Here's a sample function that is a candidate for lightweight leaf
status:
wchar_t* SkipLeadingSpacesAndTabs(wchar_t* s)
{
while (*s == L' ' || *s == L't') s++;
return s;
}
This is how the Microsoft compiler generated the code for it:
SkipLeadingSpacesAndTabs:
lhz r4,(r3) ; load wchar_t into r4
cmpwi cr6,r4,0x20 ; Is it a space?
beq cr6,loop ; Y: skip it
cmpwi cr7,r4,9 ; Is it a tab?
bne cr7,break ; N: done
loop:
lhzu r4,2(r3) ; Skip over current character and load next one
cmpwi cr6,r4,0x20 ; Is it a space?
beq cr6,loop ; Y: skip it
cmpwi cr7,r4,9 ; Is it a tab?
beq cr7,loop ; Y: continue
break:
blr ; Return to caller, result already in r3
For some reason, the Microsoft compiler likes to use
cr6 and cr7 as the targets for its comparison
instructions.
It probably wants to stay far away from cr0
and cr1,
which are implicitly updated by some instructions.
Notice that we used the lhzu
instruction to
advance the r3 register and then fetch a halfword from it.

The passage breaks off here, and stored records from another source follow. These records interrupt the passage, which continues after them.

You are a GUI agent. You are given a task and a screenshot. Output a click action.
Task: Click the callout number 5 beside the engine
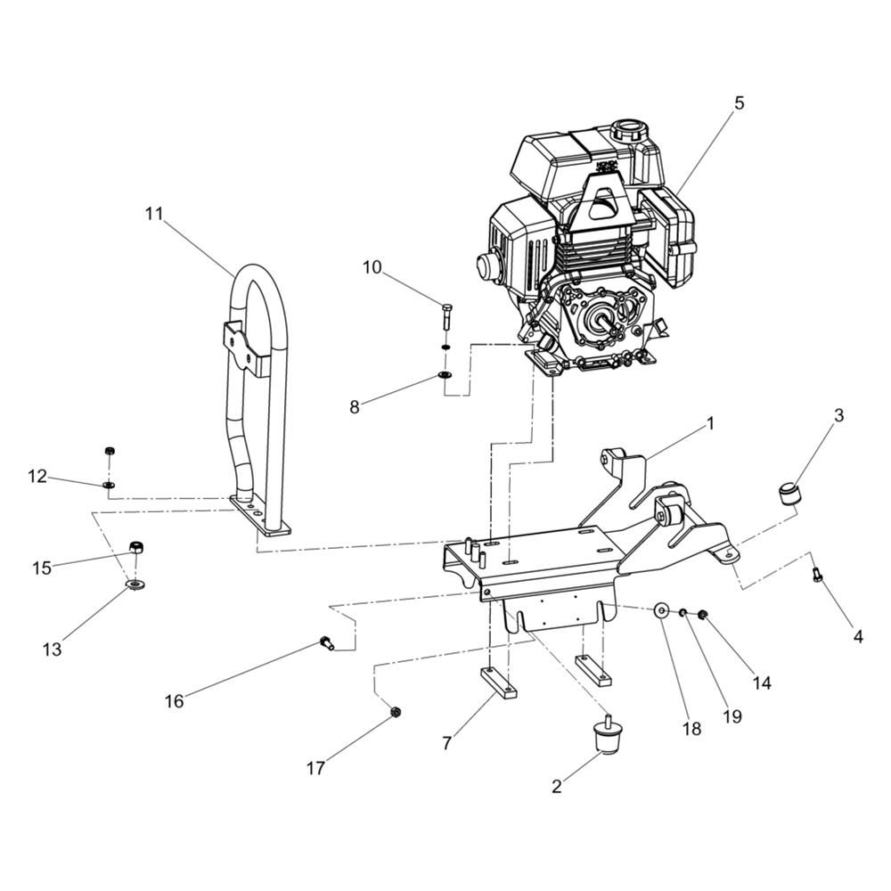[738, 103]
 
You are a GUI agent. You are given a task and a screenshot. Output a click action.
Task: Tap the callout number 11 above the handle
[153, 214]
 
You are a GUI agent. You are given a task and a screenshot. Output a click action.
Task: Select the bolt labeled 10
[446, 318]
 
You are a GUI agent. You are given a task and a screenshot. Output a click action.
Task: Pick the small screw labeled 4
[816, 575]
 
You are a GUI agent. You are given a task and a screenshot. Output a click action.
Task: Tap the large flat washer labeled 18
[661, 611]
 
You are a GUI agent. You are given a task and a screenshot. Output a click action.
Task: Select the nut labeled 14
[702, 614]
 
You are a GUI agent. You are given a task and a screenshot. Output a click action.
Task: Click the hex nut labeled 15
[136, 548]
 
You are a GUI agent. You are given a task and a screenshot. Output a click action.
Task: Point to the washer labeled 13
[135, 584]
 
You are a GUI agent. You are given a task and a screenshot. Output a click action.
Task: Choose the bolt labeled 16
[326, 644]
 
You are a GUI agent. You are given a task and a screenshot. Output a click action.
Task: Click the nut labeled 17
[393, 711]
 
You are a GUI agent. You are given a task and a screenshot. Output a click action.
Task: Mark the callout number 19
[732, 716]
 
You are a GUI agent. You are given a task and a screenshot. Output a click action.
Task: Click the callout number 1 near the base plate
[709, 423]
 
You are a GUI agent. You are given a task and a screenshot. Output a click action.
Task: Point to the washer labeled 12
[109, 486]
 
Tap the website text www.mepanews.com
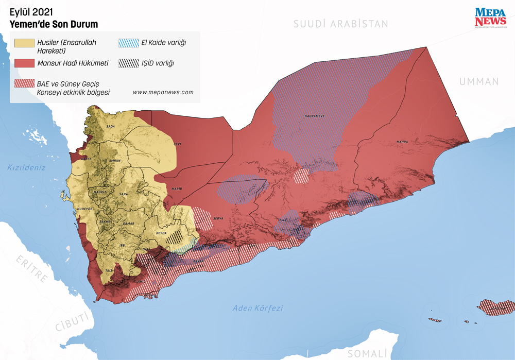coord(163,92)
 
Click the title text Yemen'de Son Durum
coord(54,24)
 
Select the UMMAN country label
coord(479,81)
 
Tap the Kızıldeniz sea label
coord(27,167)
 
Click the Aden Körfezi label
coord(258,308)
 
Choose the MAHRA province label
coord(402,142)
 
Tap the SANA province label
coord(123,194)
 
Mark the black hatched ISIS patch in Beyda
coord(177,236)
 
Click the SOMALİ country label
coord(367,353)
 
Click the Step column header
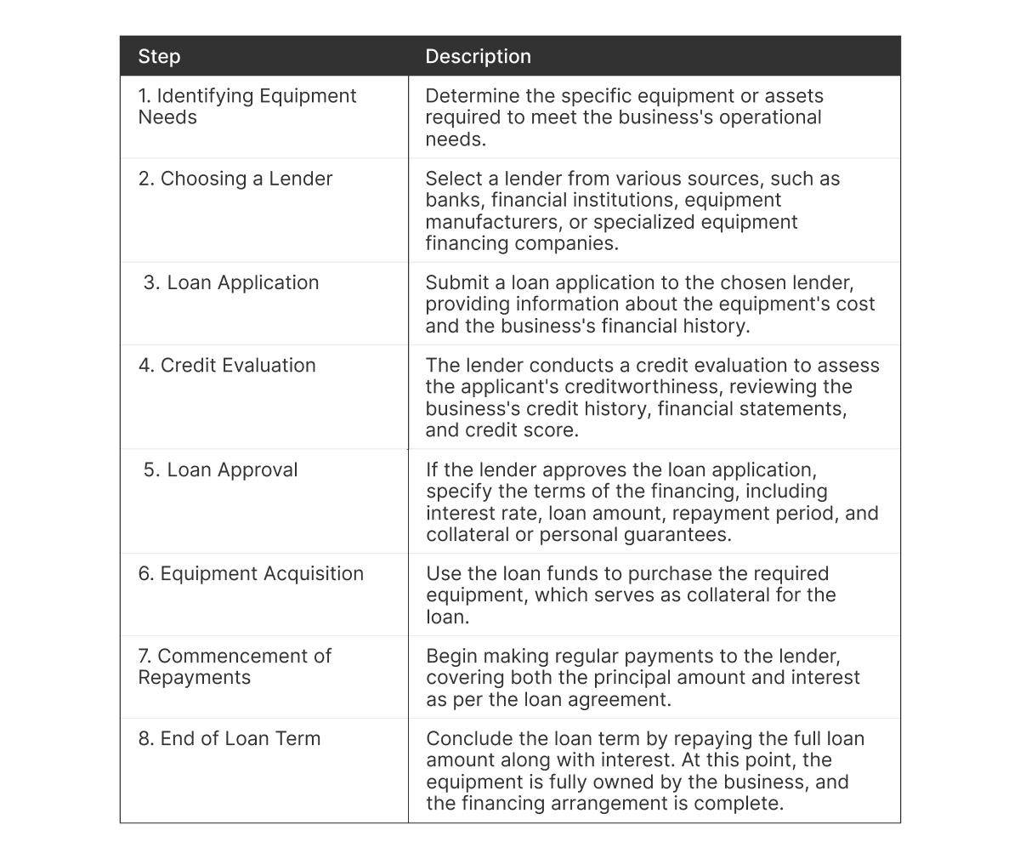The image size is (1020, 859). [x=159, y=57]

This shows how the update version of a load instruction is handy
for walking through an array.
If we wanted to be clever, we could apply the following transformation.
First, un-unroll the loop:
SkipLeadingSpacesAndTabs:
lhz r4,(r3) ; load wchar_t into r4
b test
loop:
lhzu r4,2(r3) ; Skip over current character and load next one
test:
cmpwi cr6,r4,0x20 ; Is it a space?
beq cr6,loop ; Y: skip it
cmpwi cr7,r4,9 ; Is it a tab?
beq cr7,loop ; Y: continue
break:
blr ; Return to caller, result already in r3
This seems like a pessimization, since we introduced a branch.
But now I can remove the branch by realizing that I can trick the
first iteration's lhzu
to load the first halfword
of the string rather than the second:
Predecrement the value to counteract the preincrement!
SkipLeadingSpacesAndTabs:
subi r3,r3,2 ; decrement to counteract the upcoming increment
loop:
lhzu r4,2(r3) ; Skip over current character and load next one
cmpwi cr6,r4,0x20 ; Is it a space?
beq cr6,loop ; Y: skip it
cmpwi cr7,r4,9 ; Is it a tab?
beq cr7,loop ; Y: continue
break:
blr ; Return to caller, result already in r3
Finally, I can combine the results of the two comparisons so there
is only one branch that needs to be predicted:
SkipLeadingSpacesAndTabs:
subi r3,r3,2 ; decrement to counteract the upcoming increment
loop:
lhzu r4,2(r3) ; Skip over current character and load next one
cmpwi cr6,r4,0x20 ; Is it a space?
cmpwi cr7,r4,9 ; Is it a tab?
cror 4*cr7+eq,4*cr6+eq,4*cr7+eq ; Is it either?
beq cr7,loop ; Y: continue
blr ; Return to caller, result already in r3
I don't know whether this performs better than the original code,
but it
is four instructions shorter,
consumes one fewer branch prediction slot,
and simply looks cooler.
I win on style points,
but I could very well lose on real-world performance.
¹
As I noted earlier, you are allowed to use all of the home space
even if your function doesn't have that many parameters.